Today we went to visit Max’s Park. We took snacks and our laminated valentine cards and some zipties. The kids ran around and I got out my supplies, a special kit I keep in the car to take care of my son’s grave. I gently cleaned his granite, sprayed the dirt out of the white letters, and wiped down the bench. These are part of my chores, like cleaning the bathroom and getting groceries. It’s something I can do for him, something I can do for ME to feel any sort of normal.

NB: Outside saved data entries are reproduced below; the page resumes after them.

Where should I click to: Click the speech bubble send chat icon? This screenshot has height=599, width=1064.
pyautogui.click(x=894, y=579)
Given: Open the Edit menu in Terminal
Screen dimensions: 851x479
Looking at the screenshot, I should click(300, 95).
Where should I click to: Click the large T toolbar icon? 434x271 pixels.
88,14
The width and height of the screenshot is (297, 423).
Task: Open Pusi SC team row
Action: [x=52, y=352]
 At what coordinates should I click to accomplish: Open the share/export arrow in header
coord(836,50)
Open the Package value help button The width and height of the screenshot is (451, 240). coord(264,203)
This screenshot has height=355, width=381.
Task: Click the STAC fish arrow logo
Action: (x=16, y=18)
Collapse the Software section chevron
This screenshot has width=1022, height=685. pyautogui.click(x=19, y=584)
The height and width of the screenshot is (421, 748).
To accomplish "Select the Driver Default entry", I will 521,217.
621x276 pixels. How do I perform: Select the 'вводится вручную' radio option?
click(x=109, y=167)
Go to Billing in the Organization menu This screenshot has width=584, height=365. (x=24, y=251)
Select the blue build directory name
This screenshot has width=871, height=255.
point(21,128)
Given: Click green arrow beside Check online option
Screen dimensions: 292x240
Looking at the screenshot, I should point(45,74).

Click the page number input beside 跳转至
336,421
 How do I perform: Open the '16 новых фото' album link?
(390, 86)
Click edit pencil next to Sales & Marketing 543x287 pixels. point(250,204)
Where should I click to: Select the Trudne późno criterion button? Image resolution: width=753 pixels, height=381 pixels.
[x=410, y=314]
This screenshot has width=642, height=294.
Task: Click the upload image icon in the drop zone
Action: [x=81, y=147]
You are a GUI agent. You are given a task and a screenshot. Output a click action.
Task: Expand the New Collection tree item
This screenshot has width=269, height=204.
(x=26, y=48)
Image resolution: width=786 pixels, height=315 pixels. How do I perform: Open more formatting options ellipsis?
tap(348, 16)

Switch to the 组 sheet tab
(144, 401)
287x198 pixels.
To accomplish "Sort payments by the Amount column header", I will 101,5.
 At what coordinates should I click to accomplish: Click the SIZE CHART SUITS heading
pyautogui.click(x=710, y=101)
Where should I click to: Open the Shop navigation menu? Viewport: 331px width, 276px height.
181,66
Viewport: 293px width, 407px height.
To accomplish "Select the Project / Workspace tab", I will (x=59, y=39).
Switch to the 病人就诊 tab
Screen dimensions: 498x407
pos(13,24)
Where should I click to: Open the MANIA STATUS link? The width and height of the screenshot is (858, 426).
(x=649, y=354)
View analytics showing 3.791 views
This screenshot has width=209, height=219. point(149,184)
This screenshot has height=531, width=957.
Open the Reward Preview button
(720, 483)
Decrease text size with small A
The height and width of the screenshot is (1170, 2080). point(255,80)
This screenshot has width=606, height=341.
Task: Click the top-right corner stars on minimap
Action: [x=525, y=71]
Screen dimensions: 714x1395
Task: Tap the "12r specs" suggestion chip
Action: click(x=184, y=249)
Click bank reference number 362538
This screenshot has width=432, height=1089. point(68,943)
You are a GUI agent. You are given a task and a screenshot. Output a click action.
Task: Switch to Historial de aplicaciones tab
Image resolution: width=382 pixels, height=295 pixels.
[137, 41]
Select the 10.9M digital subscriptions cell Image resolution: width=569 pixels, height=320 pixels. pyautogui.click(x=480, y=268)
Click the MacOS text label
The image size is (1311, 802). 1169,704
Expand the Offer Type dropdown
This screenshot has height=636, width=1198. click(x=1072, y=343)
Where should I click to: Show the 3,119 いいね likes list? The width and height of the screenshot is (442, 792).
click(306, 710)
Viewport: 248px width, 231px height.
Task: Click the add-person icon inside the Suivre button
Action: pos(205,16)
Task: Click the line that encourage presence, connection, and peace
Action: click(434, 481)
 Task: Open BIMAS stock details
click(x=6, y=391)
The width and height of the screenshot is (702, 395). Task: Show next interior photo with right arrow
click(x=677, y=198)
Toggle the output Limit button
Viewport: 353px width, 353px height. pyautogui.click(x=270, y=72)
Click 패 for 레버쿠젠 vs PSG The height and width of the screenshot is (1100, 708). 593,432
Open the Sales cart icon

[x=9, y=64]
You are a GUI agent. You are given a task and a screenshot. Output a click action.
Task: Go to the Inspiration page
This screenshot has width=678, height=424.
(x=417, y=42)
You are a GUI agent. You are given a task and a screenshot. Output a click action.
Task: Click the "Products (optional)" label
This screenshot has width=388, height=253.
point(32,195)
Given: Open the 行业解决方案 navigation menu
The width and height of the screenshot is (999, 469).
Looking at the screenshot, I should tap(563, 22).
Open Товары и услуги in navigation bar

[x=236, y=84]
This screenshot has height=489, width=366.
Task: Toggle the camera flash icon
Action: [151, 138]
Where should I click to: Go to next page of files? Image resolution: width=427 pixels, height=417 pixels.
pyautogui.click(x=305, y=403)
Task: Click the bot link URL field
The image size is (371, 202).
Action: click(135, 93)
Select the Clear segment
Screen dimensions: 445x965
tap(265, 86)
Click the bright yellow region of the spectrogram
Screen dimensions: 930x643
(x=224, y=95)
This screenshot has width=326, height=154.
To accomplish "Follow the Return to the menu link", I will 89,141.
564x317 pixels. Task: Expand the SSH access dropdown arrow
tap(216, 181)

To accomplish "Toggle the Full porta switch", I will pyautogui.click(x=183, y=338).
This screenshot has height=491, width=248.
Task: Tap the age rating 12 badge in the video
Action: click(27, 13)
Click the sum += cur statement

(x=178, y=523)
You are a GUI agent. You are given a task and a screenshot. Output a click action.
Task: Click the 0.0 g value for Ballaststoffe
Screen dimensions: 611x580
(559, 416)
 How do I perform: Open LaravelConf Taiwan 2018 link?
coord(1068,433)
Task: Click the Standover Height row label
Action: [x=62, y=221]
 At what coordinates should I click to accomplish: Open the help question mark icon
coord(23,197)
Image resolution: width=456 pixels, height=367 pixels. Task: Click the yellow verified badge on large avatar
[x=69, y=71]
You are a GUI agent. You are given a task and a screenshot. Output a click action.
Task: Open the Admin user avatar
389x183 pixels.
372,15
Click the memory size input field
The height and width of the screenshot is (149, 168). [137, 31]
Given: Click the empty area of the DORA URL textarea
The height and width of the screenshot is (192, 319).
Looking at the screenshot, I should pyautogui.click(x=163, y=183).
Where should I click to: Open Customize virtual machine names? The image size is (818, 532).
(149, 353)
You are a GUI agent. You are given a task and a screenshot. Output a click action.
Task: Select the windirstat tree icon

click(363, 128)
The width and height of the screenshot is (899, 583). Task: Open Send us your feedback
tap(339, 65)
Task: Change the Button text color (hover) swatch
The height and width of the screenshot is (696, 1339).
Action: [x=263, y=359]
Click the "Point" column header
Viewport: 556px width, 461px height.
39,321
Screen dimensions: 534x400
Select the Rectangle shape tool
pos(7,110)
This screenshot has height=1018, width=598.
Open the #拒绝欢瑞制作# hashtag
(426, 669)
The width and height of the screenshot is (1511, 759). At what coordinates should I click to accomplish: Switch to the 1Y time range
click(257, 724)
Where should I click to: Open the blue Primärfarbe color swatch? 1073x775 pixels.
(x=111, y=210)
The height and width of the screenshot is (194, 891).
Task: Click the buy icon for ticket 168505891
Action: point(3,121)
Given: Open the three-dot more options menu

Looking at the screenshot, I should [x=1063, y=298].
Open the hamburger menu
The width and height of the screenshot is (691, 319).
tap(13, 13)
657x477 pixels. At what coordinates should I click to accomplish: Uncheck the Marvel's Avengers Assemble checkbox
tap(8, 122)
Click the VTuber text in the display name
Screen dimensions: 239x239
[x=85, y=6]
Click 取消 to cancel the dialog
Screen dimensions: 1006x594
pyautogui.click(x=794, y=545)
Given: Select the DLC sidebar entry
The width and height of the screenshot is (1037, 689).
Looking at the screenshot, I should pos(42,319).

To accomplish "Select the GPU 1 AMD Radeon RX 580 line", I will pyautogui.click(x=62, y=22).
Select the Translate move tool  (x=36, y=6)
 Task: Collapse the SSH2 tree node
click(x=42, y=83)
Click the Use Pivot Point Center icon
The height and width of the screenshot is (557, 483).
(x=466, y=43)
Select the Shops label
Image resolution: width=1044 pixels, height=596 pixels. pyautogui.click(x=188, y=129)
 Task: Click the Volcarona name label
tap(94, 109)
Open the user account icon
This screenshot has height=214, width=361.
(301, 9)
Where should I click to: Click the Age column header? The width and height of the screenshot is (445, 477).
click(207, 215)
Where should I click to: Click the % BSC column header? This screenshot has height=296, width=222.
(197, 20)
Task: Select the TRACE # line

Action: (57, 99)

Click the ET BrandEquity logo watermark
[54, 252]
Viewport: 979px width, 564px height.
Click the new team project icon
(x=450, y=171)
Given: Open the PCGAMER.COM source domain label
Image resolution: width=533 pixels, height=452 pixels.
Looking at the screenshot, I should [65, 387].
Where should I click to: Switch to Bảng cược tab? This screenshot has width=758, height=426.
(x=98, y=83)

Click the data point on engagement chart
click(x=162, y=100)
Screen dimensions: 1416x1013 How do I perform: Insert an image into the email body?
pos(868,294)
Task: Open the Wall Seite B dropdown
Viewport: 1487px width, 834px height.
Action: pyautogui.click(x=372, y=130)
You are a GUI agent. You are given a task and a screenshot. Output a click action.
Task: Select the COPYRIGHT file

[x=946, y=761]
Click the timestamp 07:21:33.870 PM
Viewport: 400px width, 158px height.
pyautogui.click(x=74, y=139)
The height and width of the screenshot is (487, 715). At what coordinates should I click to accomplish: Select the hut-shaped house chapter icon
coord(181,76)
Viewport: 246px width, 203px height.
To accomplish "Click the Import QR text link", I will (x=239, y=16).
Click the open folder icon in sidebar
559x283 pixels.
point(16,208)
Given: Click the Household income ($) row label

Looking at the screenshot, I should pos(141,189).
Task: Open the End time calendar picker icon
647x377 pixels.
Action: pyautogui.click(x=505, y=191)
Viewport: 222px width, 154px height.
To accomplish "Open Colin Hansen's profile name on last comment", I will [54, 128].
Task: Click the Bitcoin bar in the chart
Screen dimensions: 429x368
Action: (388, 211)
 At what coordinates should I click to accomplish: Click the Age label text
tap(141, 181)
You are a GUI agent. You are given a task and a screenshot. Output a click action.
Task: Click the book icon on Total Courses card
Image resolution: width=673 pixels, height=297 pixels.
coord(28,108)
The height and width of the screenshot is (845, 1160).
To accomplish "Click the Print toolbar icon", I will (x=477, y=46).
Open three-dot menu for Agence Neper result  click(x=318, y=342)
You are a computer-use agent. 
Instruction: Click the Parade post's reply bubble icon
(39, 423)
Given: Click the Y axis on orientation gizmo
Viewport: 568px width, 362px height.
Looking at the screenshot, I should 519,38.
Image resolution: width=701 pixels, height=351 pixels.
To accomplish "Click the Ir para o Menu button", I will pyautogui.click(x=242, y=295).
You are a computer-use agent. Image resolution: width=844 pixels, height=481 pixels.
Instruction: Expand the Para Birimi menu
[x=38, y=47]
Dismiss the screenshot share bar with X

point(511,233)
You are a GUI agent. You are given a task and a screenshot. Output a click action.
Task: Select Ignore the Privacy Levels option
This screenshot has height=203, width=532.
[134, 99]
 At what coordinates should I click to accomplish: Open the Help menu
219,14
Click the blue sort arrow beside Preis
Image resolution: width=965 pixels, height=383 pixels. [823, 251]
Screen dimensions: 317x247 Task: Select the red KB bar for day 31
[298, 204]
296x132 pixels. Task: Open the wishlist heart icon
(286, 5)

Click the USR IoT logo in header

Max’s heart was already formed by the time I knew I was pregnant. We know that no amount of intervention could have saved him, nor was he meant to be saved. Maybe in five years they will have different technology- they are doing surgeries today that were previously impossible. 3D printers are being used to make perfect replicas of specific heart anatomy so that the surgeons can best prepare and plan for surgery. It’s amazing, really.
This week is all about bringing awareness to congenital heart defects. At your twenty week ultrasound, ask about the heart, specifically the four chambers of the heart. If your baby seems blue or “off” at birth, ask for a pulse ox test- this can check the amount of oxygen in the baby’s blood and is a good indicator of critical heart defects. Most of all, remember my Max this week..remember his little heart. Remember his dark hair and his fat rolls and his family that loves him SO much.
3 thoughts on “chd week”
So is it weird that I'd seriously never even heard of CHD before Max? Like, as someone who's delivered two babies, shouldn't this have been on my radar at all? Rock on, Micci.
I was never aware of CHD week either but so many of my friends were posting about it this week. It honestly made me so emotional and ridiculously scared for what lies ahead. Keep on keepin' on Micci. Life is so hard sometimes. The only thing that really helped me was time, prayer, and family.
I freaking adore you and your cute little family.